● **Task directions**:
Your answer should consist of the lines in the listing that hold "language".

Given data START

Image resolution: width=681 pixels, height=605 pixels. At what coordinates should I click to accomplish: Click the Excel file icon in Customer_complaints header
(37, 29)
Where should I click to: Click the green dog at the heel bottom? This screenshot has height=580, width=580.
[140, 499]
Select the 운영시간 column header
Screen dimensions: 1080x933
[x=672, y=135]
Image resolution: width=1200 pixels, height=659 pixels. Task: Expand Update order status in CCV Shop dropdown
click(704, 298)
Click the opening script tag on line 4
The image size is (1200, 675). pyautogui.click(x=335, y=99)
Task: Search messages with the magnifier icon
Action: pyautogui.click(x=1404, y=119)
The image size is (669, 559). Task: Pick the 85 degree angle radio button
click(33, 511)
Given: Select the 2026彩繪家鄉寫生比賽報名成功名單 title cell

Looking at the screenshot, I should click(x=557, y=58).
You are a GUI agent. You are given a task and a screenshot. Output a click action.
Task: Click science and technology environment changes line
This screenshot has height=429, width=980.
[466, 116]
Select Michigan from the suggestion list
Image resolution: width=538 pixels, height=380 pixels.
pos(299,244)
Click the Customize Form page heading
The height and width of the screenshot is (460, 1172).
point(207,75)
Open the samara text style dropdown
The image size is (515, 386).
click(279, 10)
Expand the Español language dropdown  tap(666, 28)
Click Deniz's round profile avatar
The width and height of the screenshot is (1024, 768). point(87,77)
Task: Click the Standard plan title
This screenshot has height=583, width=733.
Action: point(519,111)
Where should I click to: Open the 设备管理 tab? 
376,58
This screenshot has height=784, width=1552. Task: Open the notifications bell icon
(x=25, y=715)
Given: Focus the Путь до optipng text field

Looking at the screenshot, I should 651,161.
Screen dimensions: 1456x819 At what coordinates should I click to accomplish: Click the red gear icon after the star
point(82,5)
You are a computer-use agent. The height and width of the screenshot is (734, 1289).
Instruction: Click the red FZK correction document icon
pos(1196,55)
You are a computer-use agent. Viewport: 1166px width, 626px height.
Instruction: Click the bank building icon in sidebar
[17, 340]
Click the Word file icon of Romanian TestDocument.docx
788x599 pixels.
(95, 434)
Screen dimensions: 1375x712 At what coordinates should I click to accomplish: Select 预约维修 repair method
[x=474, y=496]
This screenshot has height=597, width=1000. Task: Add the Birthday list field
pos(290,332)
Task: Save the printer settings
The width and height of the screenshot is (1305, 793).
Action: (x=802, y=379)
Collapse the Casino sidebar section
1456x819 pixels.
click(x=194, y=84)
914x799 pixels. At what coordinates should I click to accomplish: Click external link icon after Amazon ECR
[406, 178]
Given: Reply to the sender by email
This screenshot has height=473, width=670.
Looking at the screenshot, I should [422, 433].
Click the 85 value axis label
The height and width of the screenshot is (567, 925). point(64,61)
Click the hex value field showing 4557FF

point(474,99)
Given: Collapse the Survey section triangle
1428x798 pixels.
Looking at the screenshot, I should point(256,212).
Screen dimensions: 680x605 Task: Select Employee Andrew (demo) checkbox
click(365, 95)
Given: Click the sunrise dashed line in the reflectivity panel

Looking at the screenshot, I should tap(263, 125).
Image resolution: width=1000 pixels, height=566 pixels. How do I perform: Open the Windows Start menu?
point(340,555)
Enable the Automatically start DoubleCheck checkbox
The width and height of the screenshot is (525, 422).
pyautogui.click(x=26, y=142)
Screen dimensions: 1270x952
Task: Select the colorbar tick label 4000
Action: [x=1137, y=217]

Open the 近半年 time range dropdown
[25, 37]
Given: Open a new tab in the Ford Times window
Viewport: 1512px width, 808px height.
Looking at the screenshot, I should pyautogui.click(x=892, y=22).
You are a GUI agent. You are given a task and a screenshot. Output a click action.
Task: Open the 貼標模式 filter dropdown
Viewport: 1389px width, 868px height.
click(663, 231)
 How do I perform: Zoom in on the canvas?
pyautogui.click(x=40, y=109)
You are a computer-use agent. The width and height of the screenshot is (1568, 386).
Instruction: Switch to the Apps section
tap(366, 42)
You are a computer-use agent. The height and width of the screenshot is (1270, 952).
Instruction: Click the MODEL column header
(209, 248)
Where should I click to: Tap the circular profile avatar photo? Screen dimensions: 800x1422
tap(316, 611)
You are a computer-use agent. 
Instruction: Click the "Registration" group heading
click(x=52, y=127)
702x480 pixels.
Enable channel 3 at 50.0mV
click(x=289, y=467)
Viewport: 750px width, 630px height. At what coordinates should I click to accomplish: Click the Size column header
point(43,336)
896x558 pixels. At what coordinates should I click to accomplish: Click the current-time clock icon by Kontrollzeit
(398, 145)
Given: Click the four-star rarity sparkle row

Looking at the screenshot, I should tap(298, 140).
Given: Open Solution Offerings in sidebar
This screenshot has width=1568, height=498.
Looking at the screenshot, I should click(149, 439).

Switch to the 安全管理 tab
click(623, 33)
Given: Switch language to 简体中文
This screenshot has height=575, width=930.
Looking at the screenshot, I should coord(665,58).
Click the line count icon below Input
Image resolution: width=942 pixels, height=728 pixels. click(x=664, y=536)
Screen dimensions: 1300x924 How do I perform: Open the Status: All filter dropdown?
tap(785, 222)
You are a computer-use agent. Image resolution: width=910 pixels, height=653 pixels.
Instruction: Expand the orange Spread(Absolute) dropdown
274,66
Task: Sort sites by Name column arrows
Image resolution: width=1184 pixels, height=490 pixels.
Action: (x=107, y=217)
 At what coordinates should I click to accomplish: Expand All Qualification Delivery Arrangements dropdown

Given data END

● **Answer area**:
Expand the Español language dropdown  tap(666, 28)
Given: Switch language to 简体中文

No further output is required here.